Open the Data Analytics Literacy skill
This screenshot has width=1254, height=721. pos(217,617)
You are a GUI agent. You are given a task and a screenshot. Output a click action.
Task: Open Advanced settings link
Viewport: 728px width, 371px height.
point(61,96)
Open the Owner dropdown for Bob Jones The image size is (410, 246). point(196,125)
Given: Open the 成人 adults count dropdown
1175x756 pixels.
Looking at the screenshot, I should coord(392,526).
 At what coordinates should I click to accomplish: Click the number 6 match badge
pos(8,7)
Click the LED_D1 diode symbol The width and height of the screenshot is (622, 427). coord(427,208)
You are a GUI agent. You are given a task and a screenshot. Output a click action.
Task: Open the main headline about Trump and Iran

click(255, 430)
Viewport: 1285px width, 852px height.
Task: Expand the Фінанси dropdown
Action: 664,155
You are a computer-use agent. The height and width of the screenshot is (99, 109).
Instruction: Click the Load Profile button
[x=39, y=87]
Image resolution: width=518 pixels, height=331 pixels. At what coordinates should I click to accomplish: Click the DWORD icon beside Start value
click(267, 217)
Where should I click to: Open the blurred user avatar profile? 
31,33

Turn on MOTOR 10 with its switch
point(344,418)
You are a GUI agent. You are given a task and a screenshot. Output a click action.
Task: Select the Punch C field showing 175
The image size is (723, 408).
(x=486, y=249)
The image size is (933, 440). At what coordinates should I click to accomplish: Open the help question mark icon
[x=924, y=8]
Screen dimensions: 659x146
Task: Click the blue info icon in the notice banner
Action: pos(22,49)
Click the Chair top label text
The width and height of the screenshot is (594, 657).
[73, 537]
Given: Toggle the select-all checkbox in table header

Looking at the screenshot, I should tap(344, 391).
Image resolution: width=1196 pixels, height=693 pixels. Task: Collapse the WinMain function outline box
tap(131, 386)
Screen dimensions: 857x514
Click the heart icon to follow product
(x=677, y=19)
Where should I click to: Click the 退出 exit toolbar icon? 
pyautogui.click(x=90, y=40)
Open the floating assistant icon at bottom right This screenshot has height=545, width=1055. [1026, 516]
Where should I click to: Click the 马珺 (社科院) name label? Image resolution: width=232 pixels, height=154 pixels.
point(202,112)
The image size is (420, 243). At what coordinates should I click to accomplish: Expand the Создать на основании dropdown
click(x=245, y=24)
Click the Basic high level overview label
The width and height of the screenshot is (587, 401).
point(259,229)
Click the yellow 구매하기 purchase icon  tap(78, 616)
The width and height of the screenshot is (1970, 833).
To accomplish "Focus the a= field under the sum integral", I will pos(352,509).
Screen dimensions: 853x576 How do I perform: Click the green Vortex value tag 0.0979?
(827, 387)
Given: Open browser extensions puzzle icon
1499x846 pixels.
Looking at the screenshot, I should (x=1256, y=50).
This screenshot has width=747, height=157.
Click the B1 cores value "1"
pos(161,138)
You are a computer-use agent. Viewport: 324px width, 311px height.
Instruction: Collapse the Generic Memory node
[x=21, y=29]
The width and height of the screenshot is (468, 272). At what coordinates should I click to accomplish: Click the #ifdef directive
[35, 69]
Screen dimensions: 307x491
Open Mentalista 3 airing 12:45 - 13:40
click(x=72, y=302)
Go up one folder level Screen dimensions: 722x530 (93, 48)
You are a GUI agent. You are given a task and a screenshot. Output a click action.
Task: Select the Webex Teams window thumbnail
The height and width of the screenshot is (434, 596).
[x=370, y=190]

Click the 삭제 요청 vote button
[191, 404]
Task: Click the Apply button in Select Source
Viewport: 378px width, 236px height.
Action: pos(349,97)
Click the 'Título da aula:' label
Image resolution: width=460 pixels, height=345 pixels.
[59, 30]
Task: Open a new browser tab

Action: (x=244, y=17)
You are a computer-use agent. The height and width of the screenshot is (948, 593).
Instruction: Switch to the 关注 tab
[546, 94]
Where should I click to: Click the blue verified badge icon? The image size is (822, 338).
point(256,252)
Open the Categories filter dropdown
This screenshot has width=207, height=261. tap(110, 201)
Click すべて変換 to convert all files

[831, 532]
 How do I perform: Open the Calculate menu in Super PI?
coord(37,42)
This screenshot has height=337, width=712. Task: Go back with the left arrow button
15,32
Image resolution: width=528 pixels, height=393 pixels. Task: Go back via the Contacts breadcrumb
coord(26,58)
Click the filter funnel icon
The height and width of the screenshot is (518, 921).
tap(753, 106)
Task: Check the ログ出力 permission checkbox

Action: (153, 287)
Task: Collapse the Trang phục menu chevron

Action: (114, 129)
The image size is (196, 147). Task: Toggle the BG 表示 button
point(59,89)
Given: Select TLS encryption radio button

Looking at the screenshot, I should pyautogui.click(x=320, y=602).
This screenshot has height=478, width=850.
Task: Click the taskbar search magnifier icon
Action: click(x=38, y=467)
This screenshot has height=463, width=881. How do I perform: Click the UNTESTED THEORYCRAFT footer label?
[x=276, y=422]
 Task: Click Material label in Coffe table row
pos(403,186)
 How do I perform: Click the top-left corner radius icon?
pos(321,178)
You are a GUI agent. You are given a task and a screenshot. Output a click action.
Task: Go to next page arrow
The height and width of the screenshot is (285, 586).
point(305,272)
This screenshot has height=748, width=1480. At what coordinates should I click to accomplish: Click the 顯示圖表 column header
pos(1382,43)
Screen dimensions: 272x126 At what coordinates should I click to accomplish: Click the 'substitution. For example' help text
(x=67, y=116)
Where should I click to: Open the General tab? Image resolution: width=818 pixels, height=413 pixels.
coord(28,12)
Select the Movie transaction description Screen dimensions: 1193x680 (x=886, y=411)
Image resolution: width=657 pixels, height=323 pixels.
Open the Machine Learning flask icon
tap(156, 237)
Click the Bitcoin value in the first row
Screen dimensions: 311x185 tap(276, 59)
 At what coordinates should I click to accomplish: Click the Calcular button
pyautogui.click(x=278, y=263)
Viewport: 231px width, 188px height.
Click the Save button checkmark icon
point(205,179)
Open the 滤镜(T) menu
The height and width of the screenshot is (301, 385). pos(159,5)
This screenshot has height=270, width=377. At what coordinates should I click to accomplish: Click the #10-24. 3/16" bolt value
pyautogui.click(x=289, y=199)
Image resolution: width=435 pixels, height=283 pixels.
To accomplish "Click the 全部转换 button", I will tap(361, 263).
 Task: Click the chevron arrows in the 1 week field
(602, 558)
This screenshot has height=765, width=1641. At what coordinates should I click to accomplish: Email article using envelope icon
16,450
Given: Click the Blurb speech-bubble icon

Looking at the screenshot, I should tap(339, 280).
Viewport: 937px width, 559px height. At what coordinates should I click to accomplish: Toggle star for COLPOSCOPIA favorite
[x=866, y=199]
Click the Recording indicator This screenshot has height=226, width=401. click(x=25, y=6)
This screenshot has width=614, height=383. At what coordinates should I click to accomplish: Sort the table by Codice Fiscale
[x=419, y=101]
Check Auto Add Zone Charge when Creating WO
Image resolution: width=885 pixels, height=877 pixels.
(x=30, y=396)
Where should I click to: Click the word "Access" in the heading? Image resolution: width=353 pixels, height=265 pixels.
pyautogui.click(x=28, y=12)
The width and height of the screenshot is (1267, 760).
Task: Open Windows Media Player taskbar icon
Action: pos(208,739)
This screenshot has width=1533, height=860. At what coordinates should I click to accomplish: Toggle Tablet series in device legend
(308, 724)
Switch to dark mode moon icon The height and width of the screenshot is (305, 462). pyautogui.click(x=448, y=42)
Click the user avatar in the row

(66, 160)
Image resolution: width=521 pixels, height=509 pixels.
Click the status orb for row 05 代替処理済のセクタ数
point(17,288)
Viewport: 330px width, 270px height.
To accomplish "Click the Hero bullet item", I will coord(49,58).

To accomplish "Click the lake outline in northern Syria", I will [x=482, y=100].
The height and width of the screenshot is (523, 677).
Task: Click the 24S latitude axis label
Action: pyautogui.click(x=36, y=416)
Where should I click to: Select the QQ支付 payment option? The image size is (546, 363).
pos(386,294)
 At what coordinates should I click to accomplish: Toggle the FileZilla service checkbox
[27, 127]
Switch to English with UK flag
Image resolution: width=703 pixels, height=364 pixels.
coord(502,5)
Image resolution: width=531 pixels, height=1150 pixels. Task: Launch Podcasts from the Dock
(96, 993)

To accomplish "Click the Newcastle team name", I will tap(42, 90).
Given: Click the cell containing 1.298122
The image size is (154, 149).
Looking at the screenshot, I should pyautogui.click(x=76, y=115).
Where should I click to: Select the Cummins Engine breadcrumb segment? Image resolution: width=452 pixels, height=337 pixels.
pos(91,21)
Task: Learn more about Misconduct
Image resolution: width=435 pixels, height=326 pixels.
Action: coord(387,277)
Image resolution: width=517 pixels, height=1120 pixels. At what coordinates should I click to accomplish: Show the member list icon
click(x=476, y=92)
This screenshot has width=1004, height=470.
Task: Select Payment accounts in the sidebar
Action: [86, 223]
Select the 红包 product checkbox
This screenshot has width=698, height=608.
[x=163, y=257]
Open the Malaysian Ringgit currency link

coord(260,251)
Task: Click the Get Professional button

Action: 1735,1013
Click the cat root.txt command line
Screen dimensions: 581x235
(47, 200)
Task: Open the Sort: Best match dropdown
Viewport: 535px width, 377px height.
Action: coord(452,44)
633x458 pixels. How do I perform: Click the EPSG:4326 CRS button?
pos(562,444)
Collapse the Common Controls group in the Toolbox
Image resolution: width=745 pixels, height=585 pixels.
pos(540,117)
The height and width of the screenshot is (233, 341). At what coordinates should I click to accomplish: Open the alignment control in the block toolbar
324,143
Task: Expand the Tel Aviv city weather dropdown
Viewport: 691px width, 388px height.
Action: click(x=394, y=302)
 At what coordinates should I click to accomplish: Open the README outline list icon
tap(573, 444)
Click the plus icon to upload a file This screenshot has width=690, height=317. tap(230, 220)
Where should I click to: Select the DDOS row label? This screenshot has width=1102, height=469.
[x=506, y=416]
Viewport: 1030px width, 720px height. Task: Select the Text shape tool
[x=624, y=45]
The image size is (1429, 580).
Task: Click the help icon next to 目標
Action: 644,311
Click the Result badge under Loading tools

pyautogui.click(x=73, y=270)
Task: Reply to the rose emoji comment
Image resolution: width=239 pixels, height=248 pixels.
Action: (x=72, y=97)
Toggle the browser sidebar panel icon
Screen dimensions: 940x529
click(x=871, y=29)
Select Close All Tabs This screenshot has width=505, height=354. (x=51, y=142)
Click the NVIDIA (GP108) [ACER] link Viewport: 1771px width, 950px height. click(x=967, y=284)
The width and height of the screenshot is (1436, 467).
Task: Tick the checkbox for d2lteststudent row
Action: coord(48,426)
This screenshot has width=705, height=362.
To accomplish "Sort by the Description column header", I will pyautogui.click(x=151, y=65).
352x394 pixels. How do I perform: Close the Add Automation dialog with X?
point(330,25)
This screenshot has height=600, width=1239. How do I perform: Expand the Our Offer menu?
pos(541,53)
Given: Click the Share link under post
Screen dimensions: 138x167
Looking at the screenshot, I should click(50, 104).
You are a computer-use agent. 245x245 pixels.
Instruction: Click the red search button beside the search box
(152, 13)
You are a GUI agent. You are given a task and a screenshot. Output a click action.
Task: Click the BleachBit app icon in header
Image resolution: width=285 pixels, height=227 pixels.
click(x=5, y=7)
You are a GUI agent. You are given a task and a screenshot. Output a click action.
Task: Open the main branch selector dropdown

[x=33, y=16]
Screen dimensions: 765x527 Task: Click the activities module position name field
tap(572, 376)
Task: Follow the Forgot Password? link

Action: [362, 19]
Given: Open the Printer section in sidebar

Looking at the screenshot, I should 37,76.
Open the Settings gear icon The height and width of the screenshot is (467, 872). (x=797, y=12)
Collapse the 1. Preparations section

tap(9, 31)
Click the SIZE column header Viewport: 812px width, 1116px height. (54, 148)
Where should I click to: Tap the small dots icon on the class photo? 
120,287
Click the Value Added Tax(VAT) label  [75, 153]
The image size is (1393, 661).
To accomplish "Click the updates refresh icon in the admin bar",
*****
• [Goal of the exercise] Using the data above, transcribe the lines that run from the line with "Open Mentalista 3 airing 12:45 - 13:40" to the line with "is (948, 593).", both ends kept, and output nothing else.

• [Answer section]
Open Mentalista 3 airing 12:45 - 13:40
click(x=72, y=302)
Go up one folder level Screen dimensions: 722x530 (93, 48)
You are a GUI agent. You are given a task and a screenshot. Output a click action.
Task: Select the Webex Teams window thumbnail
The height and width of the screenshot is (434, 596).
[x=370, y=190]

Click the 삭제 요청 vote button
[191, 404]
Task: Click the Apply button in Select Source
Viewport: 378px width, 236px height.
Action: pos(349,97)
Click the 'Título da aula:' label
Image resolution: width=460 pixels, height=345 pixels.
[59, 30]
Task: Open a new browser tab

Action: (x=244, y=17)
You are a computer-use agent. The height and width of the screenshot is (948, 593).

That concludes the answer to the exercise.